Tools to others (myself included), are simply the instruments used in the process of creating.  I think this is the part most people fail to understand.  There are those of us who need to create.  This is what drives us.  This is what gets us out of bed and into our dirty, dusty, sweaty workplaces everyday. And at the end of the day, we need to be able stand back and see what we have produced, as we bandage ours fingers and put away our tools.

I think it is this lack of understanding and acknowledgement that bothers me.  I don't for one second think that people don't like tools.  Quite the contrary.  I think we have a great love of tools in this country.  This love of tools keeps the big box stores' doors open.  But we've lost a connection somewhere along the line.  Somehow, the pursuit of money for money's sake has moved too far ahead in acceptance and importance from doing what is real and concrete.

We are craftsmen, we are skilled labor and we are independent as hell.  We have no problem with getting "down and dirty", and  we are the legacy of the American Spirit:  We have created and will continue to create a body of work that will serve society.  That *is* real and concrete.

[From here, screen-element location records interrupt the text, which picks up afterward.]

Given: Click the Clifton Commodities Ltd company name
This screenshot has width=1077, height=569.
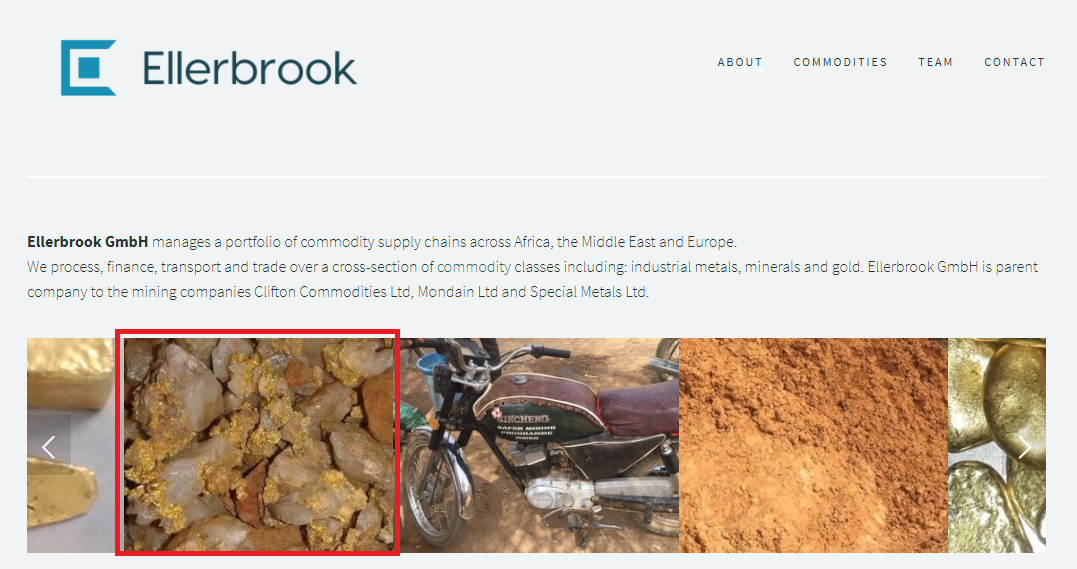Looking at the screenshot, I should tap(332, 291).
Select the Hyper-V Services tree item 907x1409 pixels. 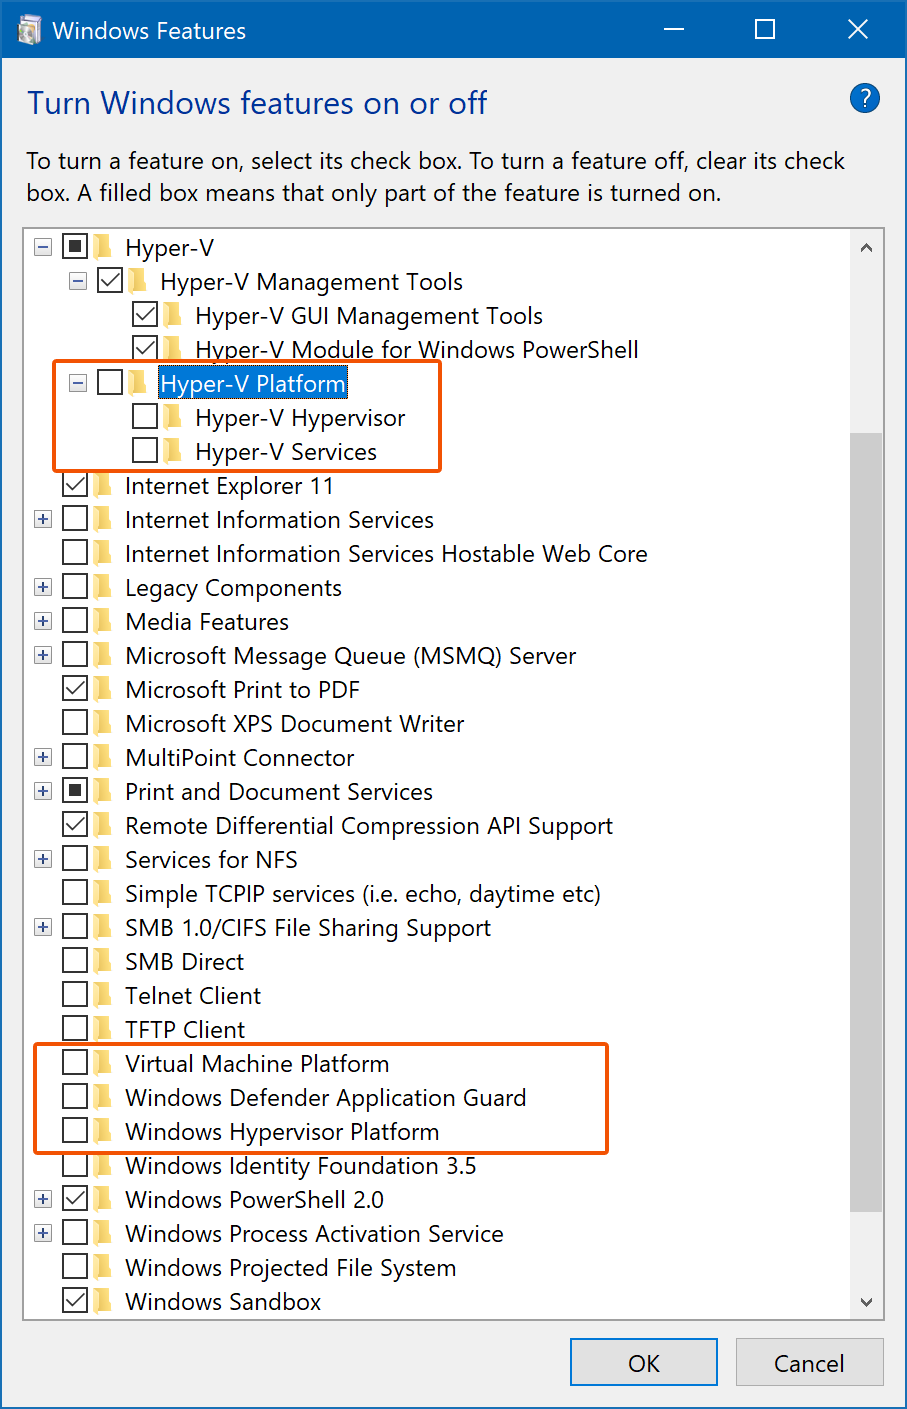click(286, 451)
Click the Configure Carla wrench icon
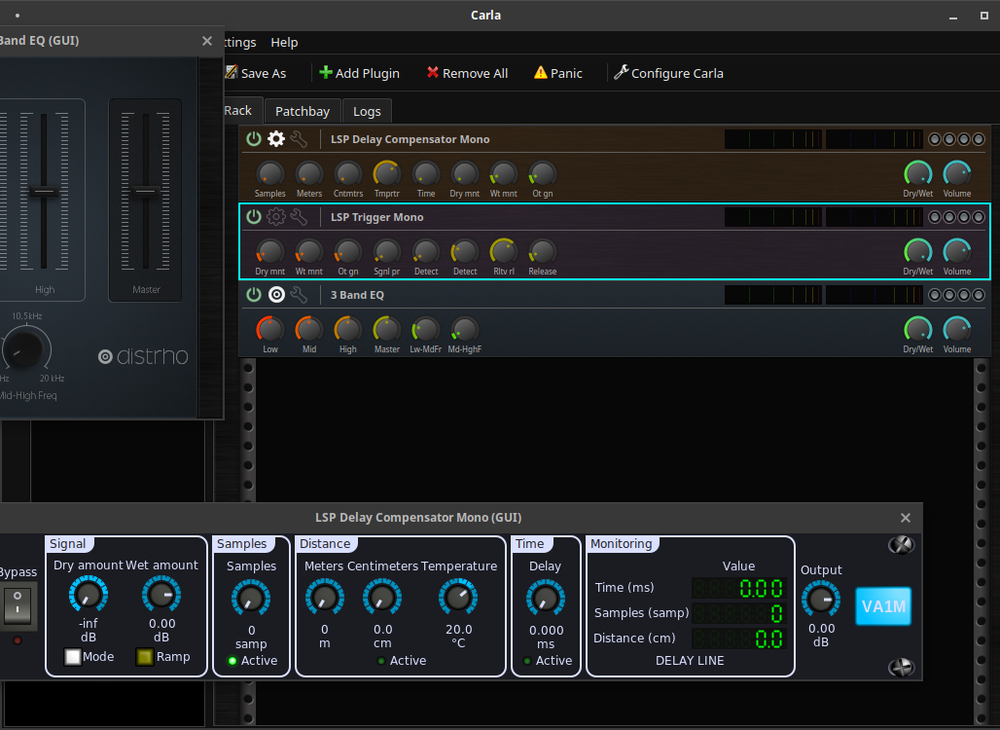Image resolution: width=1000 pixels, height=730 pixels. tap(621, 72)
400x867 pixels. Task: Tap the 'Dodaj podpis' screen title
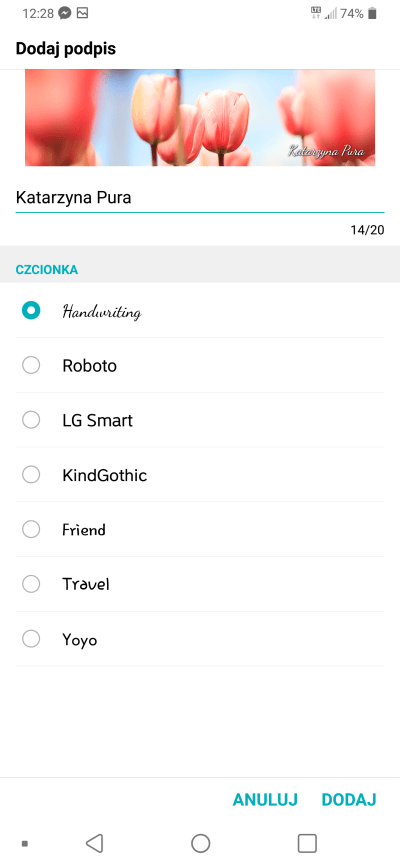[x=66, y=49]
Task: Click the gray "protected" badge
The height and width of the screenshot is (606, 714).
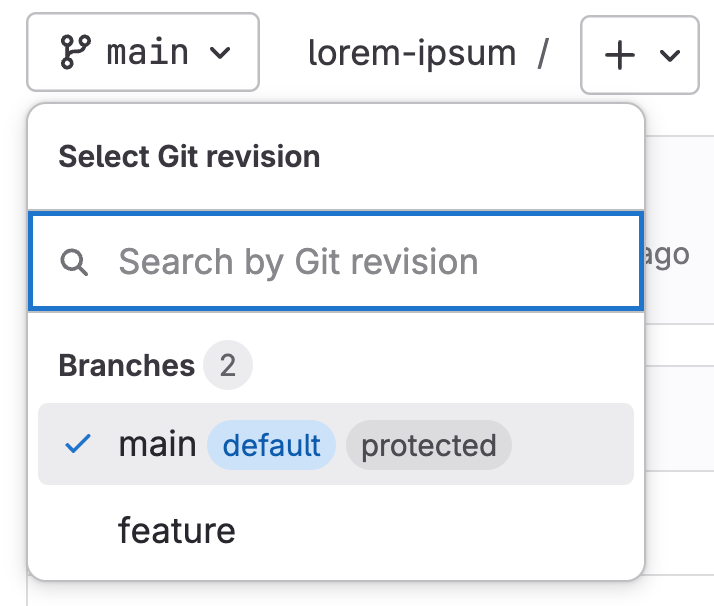Action: tap(428, 445)
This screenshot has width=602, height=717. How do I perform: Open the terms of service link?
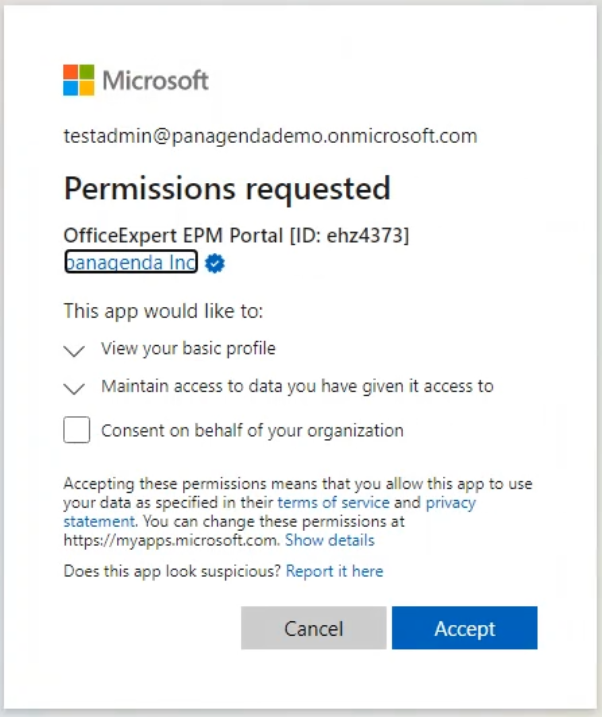pos(333,502)
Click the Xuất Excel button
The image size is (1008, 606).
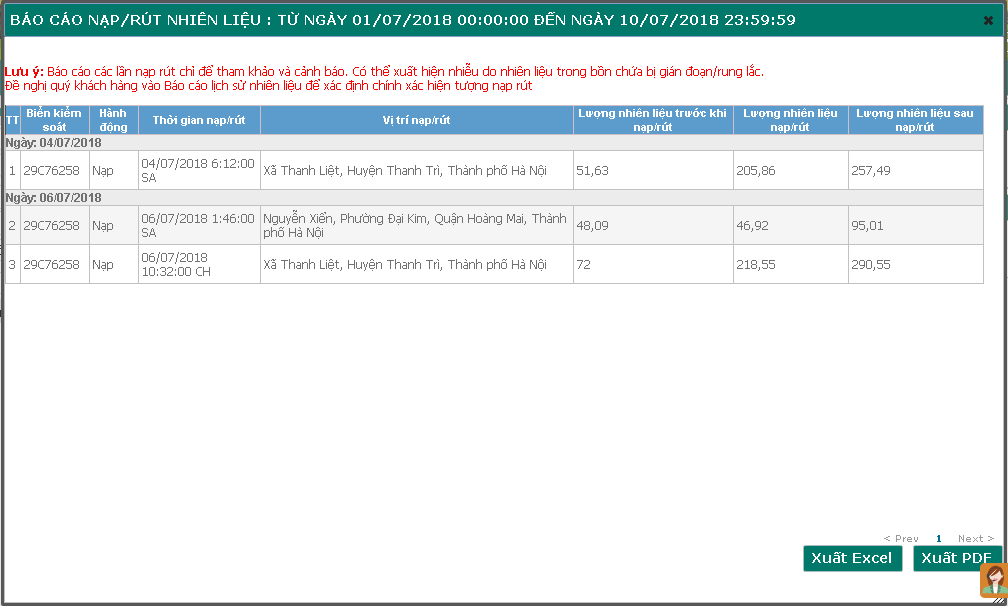(x=851, y=558)
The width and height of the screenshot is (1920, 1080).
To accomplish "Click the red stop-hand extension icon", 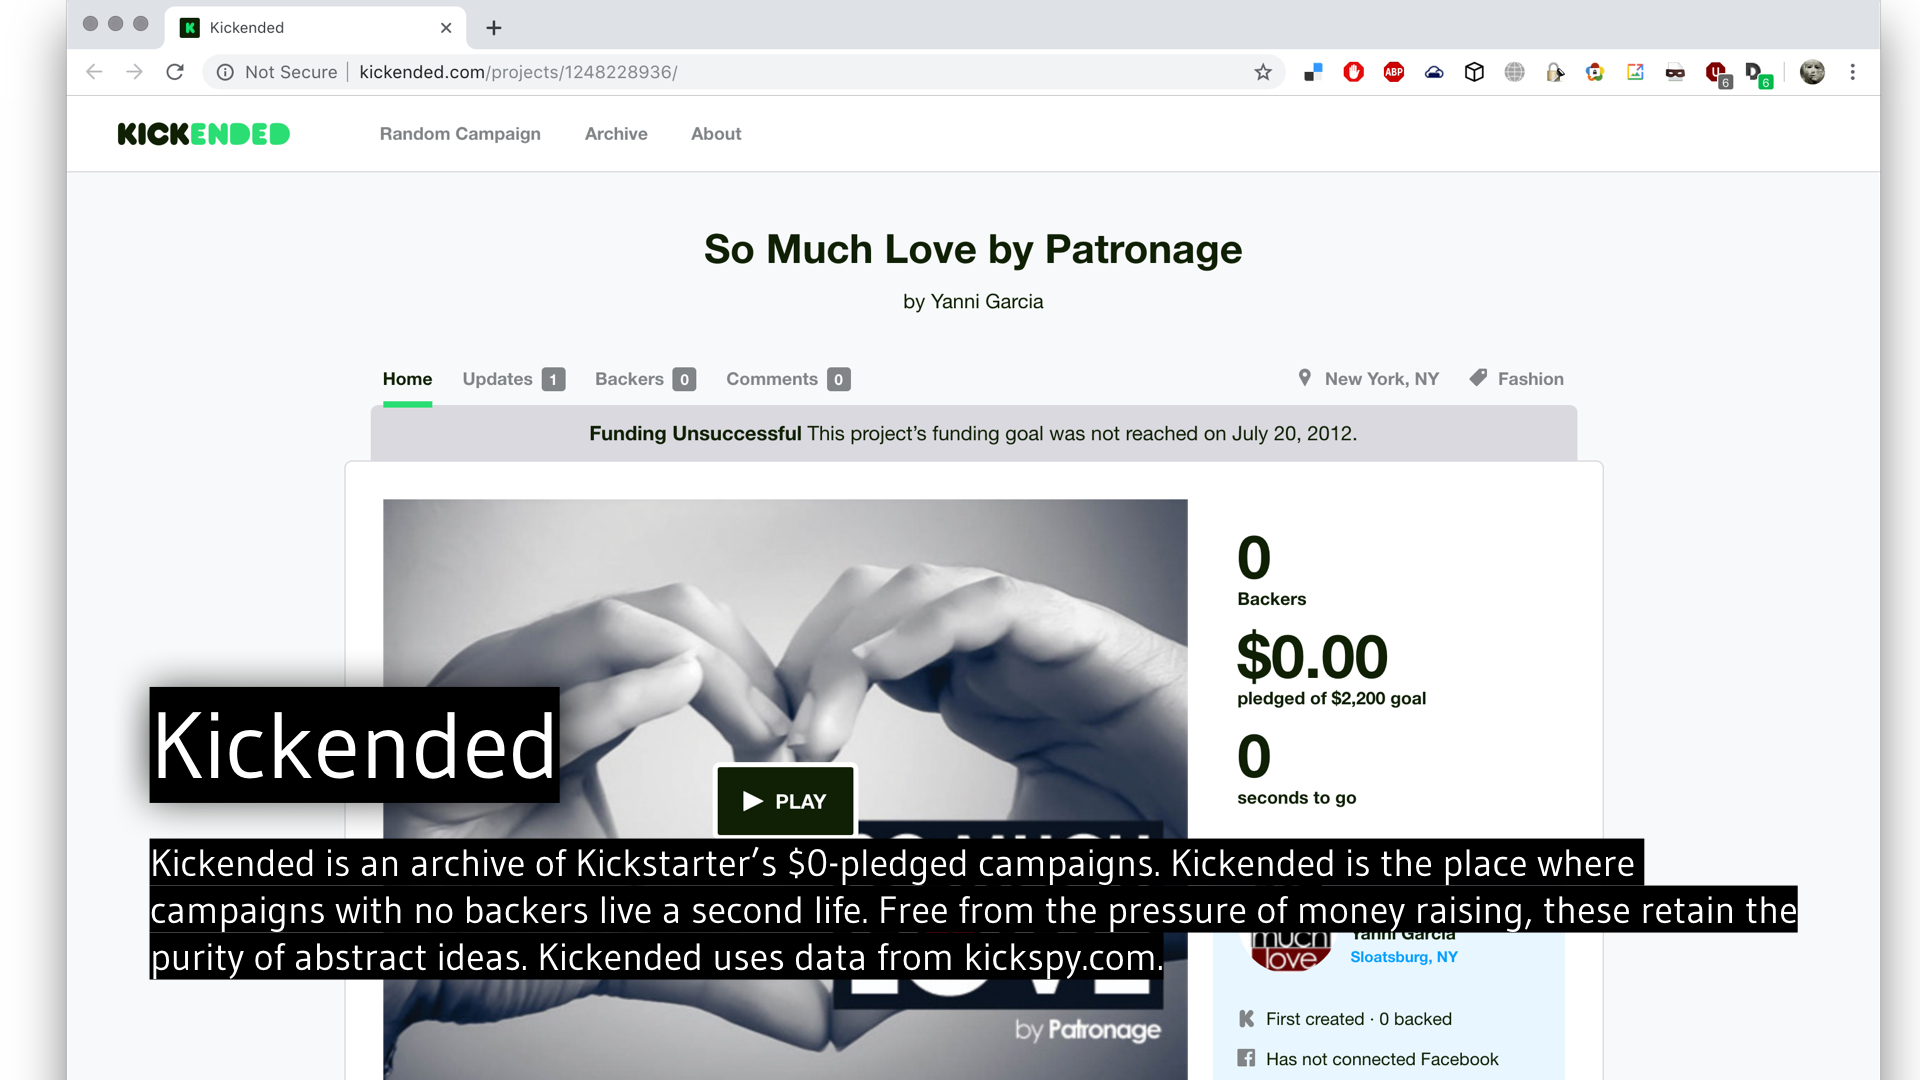I will pos(1353,72).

Saturday, January 16, 2010

Frosting on the Cake


Every once in a while we get a treat.
After all the back and shoulder pain suffered from shoveling snow,  Mother Nature has rewarded us with an exquisite landscape frosted with delicate ice crystals.  Every tree branch, every twig, every blade of exposed grass, has been transformed into a work of fine art.  Spider webs left from warmer times are now the most intricate bits of lace hanging from eaves and gutters.
The dull monochrome exterior of Winter is now an awe inspiring display of nature's finest work, unrivaled by the hands of man.
We do not possess the tools, nor the ability to create what nature can create with a bit of water and cold air.  We are crude imitators.  Our best is to be mimics; plagiarizers.
And so it should be, for how else could we become inspired?  If the world's artisans and writers had the ability to rival nature, to match its beauty and expose all of its secrets, they would quickly lose interest, and their recipients, you and I, would become bored and jaded.
No, every once in a while we get a treat, and I, for one, am okay with that.